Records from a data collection
---------------

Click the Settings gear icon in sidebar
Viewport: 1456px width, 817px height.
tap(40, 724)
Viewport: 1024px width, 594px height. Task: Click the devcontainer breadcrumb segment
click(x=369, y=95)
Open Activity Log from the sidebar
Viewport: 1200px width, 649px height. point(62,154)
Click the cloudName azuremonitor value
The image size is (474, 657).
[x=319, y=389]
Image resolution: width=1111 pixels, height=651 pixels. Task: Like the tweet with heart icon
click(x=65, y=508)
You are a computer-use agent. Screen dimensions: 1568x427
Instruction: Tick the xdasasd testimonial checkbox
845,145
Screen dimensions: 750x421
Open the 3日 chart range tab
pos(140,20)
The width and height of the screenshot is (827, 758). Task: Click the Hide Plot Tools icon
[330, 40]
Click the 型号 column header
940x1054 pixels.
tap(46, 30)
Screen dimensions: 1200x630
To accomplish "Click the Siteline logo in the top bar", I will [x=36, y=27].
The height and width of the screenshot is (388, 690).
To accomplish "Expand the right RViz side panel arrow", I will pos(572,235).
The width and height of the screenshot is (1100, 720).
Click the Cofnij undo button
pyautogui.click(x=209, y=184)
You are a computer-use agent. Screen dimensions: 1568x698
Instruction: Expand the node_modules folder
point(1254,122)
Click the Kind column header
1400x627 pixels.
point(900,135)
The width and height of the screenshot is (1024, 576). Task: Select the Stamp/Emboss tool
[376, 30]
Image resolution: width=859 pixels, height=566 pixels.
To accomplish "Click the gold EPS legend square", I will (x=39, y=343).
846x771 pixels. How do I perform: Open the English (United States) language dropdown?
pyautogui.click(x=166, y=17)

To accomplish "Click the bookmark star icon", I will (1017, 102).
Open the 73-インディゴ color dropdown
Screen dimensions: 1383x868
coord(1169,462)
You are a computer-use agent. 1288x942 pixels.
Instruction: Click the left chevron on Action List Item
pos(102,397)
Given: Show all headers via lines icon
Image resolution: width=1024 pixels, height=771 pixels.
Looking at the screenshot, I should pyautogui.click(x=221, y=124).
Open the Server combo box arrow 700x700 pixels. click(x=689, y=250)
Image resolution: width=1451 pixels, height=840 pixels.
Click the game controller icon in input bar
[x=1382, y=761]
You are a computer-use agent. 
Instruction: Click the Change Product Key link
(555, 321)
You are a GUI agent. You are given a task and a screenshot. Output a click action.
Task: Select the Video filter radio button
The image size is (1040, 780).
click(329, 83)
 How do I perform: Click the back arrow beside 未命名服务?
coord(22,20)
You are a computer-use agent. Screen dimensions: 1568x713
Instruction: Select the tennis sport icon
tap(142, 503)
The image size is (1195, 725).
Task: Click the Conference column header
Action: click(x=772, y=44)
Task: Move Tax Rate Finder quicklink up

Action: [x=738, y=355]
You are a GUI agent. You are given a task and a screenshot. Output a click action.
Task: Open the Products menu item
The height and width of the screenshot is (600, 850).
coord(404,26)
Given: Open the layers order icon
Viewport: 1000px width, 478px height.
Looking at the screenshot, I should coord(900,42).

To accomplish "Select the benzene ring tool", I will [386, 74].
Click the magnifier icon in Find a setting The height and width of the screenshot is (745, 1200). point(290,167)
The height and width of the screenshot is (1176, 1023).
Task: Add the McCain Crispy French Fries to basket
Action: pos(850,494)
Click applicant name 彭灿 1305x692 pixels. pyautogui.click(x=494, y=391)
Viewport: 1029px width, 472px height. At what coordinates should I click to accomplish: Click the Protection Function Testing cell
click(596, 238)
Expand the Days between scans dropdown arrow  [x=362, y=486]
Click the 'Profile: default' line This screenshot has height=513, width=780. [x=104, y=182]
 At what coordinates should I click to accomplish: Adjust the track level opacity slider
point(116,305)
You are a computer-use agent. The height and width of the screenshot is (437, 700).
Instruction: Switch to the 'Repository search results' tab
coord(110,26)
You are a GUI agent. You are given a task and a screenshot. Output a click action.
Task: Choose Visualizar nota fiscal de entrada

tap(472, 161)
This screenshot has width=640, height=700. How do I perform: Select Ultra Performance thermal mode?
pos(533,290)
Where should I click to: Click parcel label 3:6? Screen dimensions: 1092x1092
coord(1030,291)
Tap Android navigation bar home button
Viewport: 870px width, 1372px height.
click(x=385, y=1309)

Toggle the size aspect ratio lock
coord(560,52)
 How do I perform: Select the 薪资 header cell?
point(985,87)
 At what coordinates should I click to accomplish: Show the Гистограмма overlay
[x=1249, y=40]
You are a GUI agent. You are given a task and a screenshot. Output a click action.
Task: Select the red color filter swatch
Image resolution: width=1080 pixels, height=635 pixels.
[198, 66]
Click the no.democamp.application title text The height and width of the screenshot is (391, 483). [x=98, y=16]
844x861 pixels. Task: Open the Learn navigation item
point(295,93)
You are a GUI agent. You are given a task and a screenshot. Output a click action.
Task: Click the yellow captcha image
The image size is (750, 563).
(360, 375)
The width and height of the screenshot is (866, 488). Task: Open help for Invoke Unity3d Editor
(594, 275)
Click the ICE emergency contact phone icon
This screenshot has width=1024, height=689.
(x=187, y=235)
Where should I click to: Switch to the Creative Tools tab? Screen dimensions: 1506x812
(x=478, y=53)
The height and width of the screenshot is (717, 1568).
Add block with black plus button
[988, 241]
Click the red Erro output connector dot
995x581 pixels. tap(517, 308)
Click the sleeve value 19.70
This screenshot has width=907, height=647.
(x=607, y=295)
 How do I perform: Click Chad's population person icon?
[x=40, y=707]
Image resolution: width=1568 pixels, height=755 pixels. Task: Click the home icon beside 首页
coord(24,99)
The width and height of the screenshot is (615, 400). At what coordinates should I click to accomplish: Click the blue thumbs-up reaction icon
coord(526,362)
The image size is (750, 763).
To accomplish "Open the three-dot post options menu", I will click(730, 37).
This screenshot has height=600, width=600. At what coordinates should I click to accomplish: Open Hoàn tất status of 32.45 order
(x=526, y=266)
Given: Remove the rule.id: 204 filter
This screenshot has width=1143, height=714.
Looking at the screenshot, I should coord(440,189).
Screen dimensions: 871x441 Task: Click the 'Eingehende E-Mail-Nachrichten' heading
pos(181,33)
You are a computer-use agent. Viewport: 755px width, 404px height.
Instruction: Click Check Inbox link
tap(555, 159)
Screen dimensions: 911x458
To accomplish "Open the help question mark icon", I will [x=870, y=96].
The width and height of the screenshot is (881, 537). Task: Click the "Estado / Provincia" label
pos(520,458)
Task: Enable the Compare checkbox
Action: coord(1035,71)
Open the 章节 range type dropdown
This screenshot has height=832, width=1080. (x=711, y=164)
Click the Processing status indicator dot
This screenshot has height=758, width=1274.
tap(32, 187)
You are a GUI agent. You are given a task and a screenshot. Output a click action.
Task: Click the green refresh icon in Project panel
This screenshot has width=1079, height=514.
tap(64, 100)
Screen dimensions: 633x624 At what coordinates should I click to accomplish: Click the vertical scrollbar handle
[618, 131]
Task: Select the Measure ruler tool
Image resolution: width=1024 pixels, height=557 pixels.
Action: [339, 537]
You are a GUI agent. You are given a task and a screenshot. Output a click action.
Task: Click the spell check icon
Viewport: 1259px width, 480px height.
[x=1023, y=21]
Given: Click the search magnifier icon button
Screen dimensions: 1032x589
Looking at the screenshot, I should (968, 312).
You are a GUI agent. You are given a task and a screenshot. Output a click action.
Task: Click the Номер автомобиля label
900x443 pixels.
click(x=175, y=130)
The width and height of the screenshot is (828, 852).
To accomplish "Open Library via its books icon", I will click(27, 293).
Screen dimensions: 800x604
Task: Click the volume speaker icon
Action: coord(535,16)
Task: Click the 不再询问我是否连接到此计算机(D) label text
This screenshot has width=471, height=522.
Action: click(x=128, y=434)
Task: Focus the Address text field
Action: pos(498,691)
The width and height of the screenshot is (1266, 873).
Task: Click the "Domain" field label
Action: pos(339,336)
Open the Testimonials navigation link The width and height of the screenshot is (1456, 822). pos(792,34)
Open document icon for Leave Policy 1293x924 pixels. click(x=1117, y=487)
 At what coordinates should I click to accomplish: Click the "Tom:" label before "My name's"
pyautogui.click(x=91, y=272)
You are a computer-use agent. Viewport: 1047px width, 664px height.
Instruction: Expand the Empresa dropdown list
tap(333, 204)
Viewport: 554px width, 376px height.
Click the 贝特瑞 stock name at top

---------------

Your answer must be a single number: the count of lines in these records that contain "panel".

2